Das Wort bekommt Frau Blömeke.

Frau Präsidentin, meine Damen und Herren! Herr Heinemann, ich glaube Sie haben da einiges verwechselt, vielleicht auch nicht richtig zugehört. Es ist völlig richtig, dass die GAL das vorschulische Jahr völlig neu organisieren will, und zwar in der Art und Weise, wie Sie es gesagt haben. Wir wollen nicht mehr das Nebeneinander von Vorschule und Kita. Das ist völlig richtig. Solange wir das aber haben – Vorschule und Kita –, müssen wir auch dafür sorgen, dass beide Einrichtungen als gleichwertige Einrichtungen zu sehen sind. Das ist eine ganz wichtige Sache, die Sie nicht einhalten.

(Vereinzelter Beifall bei der GAL)

Dazu kommt, dass Sie uns ein paar Vorwürfe gemacht haben, was denn alles in der Vergangenheit so gewesen sei. Ich möchte festhalten, dass es die CDU-Fraktion war, die 200 Stellen in der Sprachförderung abgebaut hat. Und es war die CDU-Fraktion, die letztendlich auch die Ganztagesplätze in den Kitas gestrichen hat, wenn ein Kind Sprachförderbedarf hat. So sieht Ihre Realität aus.

(Vereinzelter Beifall bei der GAL)

Ich frage mich, welche Art von Fortschritt Sie meinen – Fortschritt, dass jetzt beide bezahlen müssen, Vorschule und Kita, und nur die befreit werden, die Sprachförderbedarf haben. Das ist doch wohl ein bisschen absurd und nicht die Art von Fortschritt, die wir uns eigentlich auf den Leib schreiben sollten.

(Beifall bei der GAL und vereinzelt bei der SPD)

Anders als in der Wirtschaftspolitik, muss ich aber sagen – da gibt es ja, wie ich vorhin gehört habe, keine neuen Ideen –, versucht die CDU-Fraktion hier mit neuen Ideen durchzukommen. Aber das Problem bleibt meiner Ansicht nach das alte. Es fehlt der CDU einfach an Konzepten aus einem Guss. Stattdessen ist es eher Flickwerk wie das der Sprachförderung.
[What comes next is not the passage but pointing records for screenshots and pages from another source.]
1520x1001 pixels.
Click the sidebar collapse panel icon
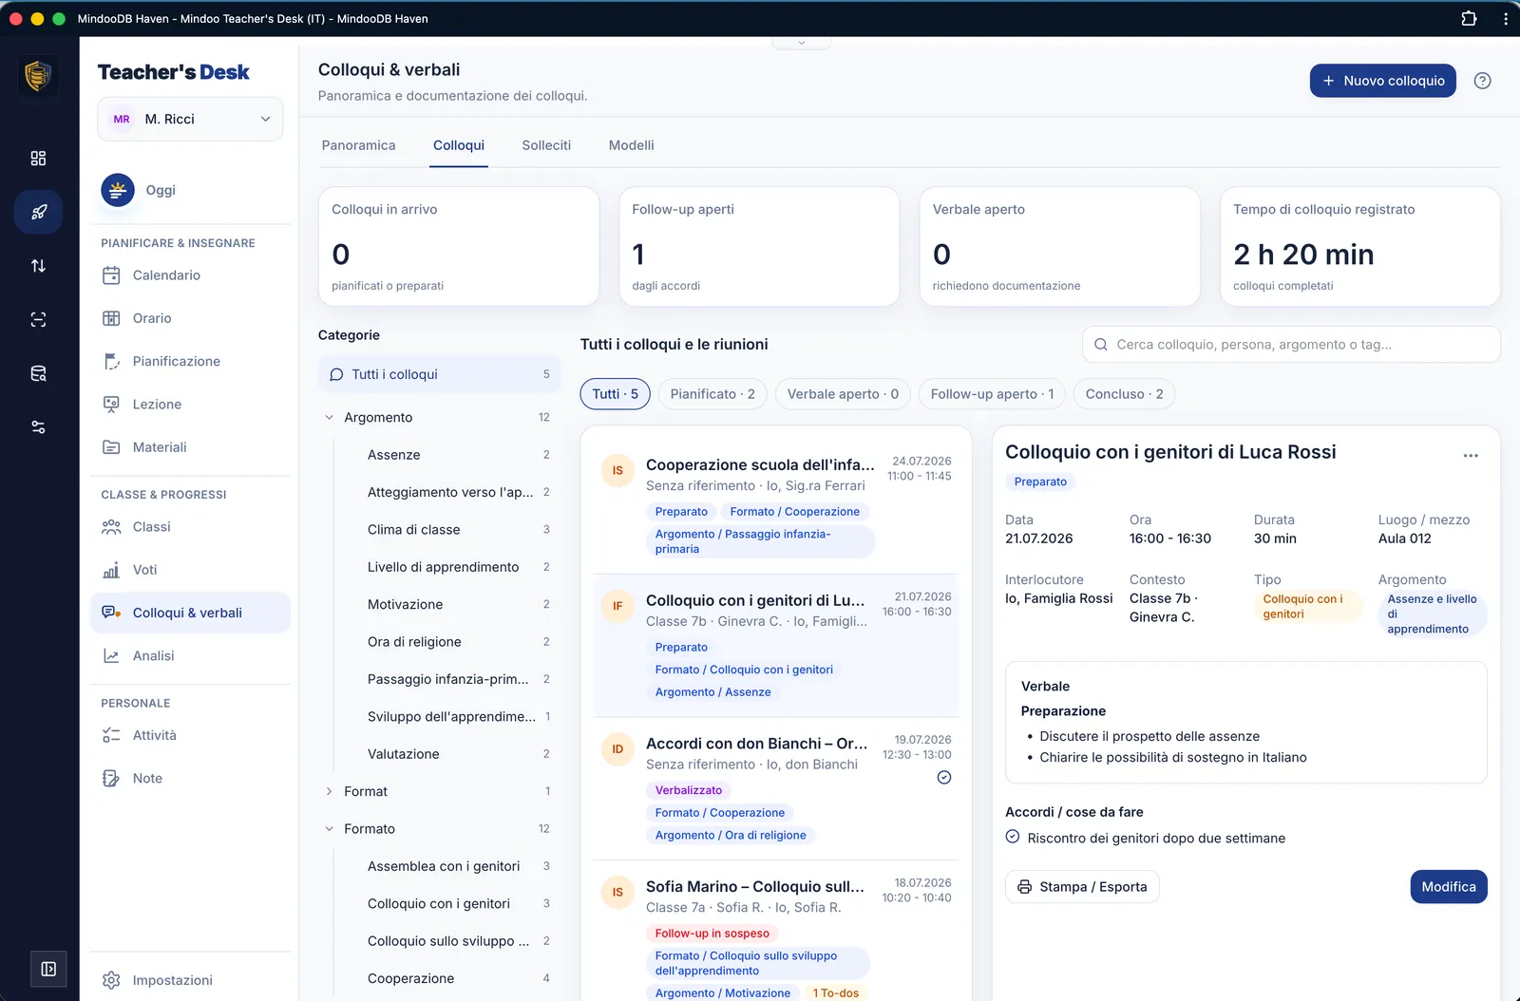48,969
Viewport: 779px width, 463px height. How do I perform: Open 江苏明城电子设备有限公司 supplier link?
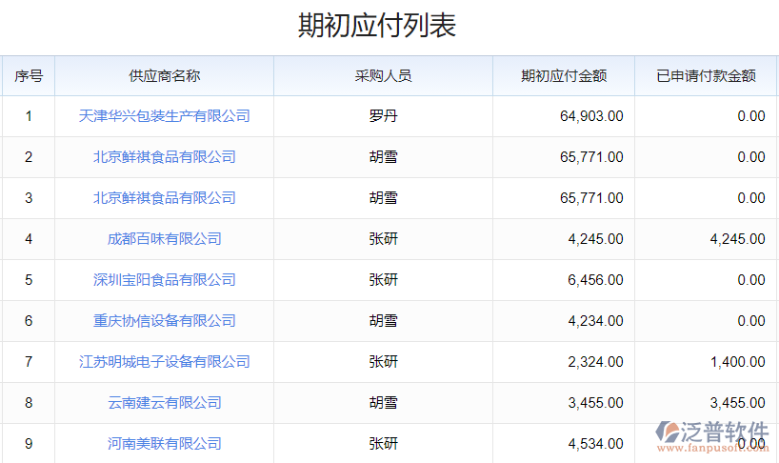pos(164,362)
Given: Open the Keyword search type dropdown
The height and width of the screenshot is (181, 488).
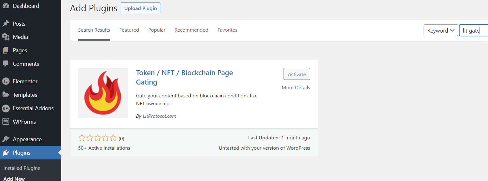Looking at the screenshot, I should click(440, 30).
Es ist auch ganz symptomatisch, dass Herr Heinemann zuerst redet, denn erstaunlicherweise musste ich auch hören, dass dieses ganze Konzept ohne Ihre Kita-Expertin Frau Strasburger auf die Reihe gebracht wurde. Da kann keine Ganzheitlichkeit entstehen, wenn Sie das Ganze nur aus reiner schulpolitischer Sicht bearbeiten.
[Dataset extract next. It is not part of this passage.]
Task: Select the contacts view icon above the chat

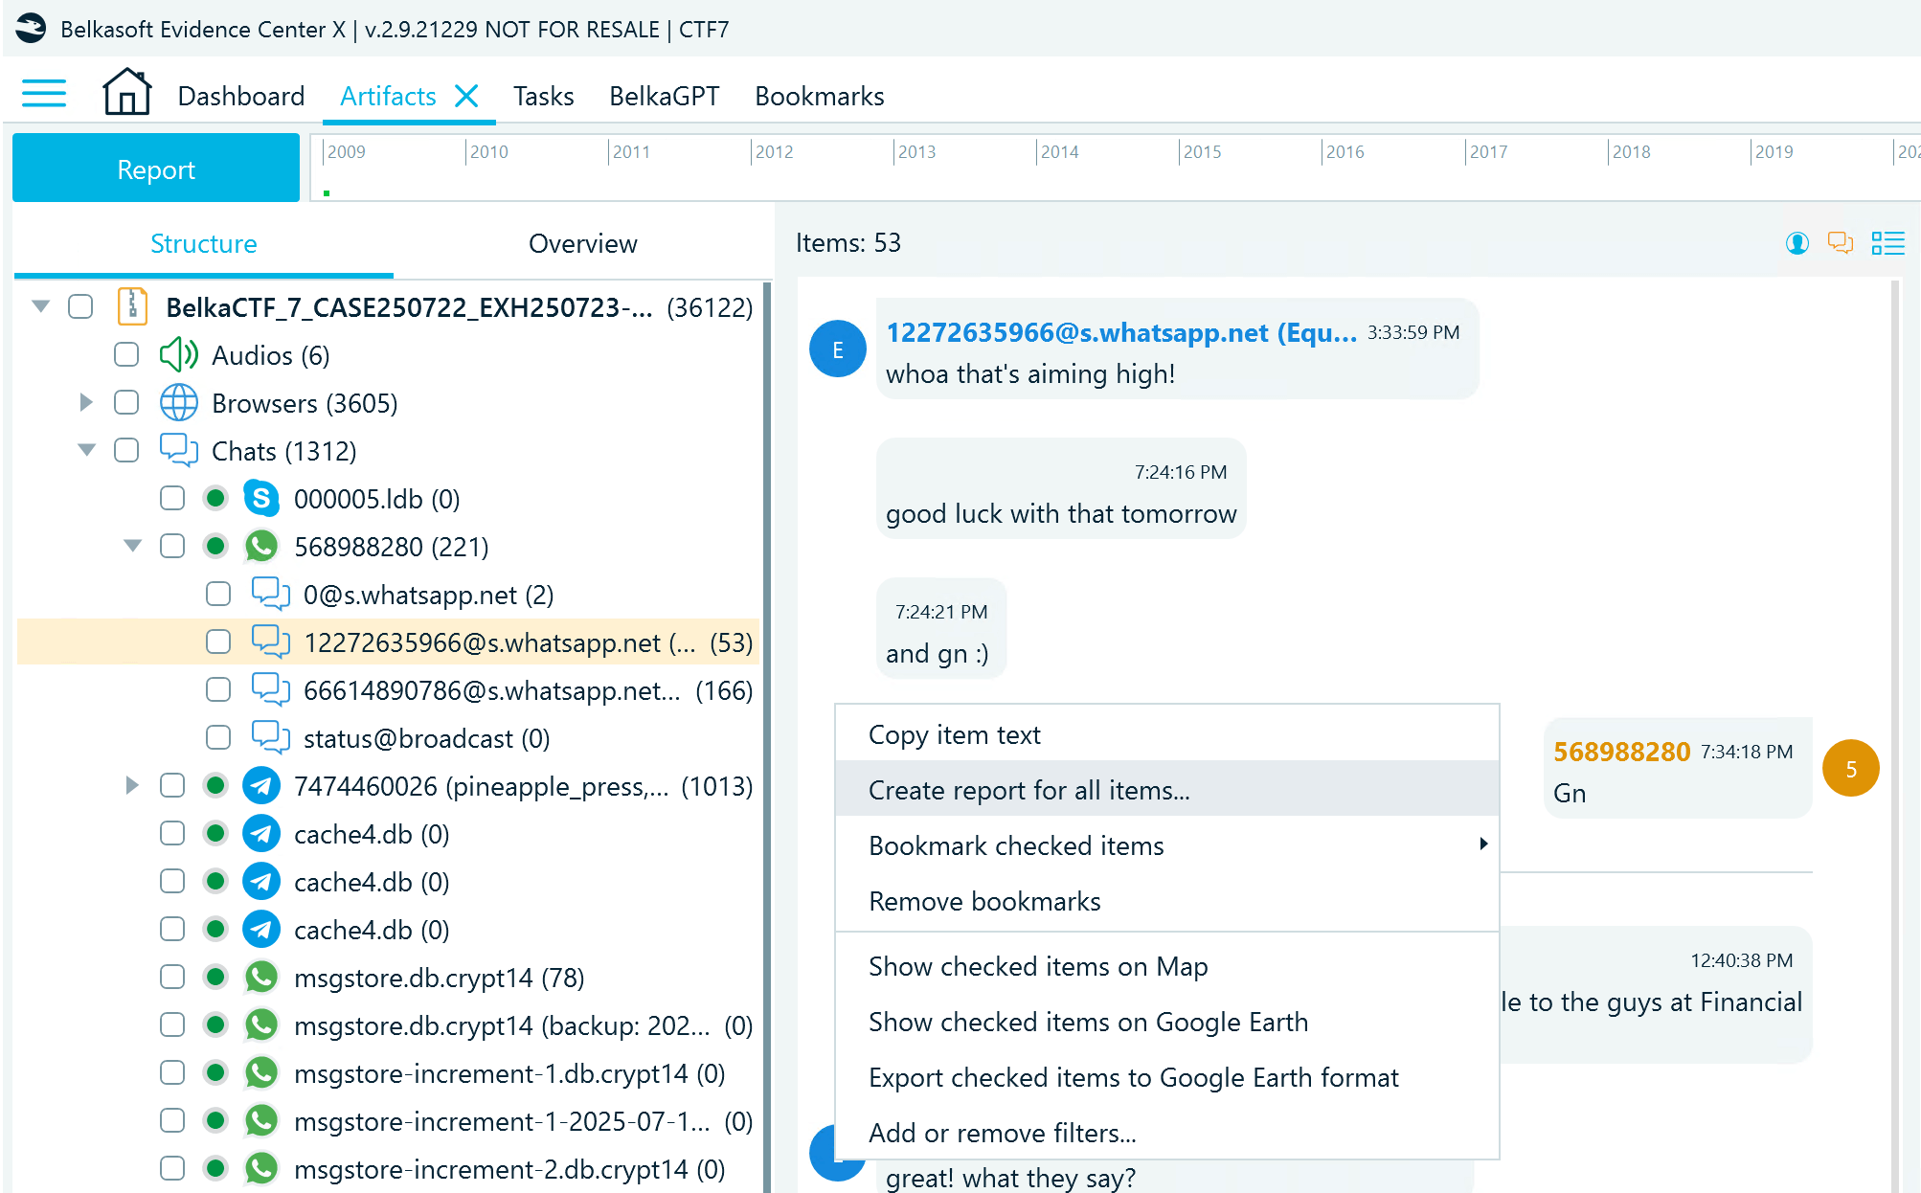Action: (x=1797, y=243)
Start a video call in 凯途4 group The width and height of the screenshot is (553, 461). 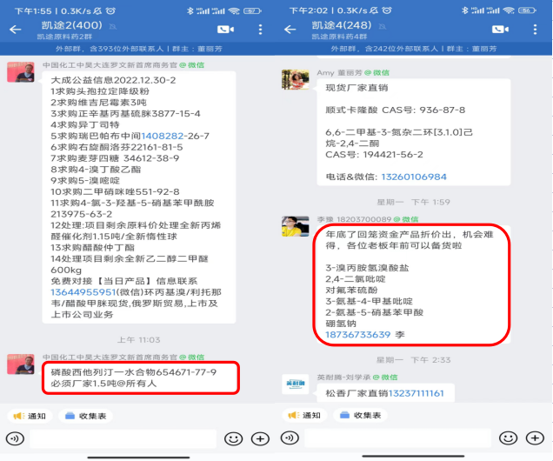(x=500, y=30)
Lassen Sie mich eins gleich zu Anfang klarstellen. Verpflichtende Sprachförderung ist ganz wichtig und wir streiten auch nicht über das Thema "Sprachförderung – ja oder nein", sondern es geht um die Umsetzung. Das, was Sie, die CDU-Fraktion und der Senat, uns, den Kitas und den Vorschulen antun, ist für die Sprachförderung insgesamt wenig förderlich. Man muss sich das wirklich einmal klarmachen, was Frau Hilgers gerade gesagt hat. Kinder, bei denen vor der Einschulung ein Sprachförderbedarf festgestellt wird, sind ab jetzt kostenfrei, wenn sie in die Vorschule gehen. Dass müssen sie laut Schulgesetzänderung ja jetzt auch. Wollen die Eltern aber ihren Kitaplatz behalten, dann müssen sie den Familienanteil zahlen.

(Robert Heinemann CDU: Den wollen Sie doch abschaffen, Frau Blömeke!)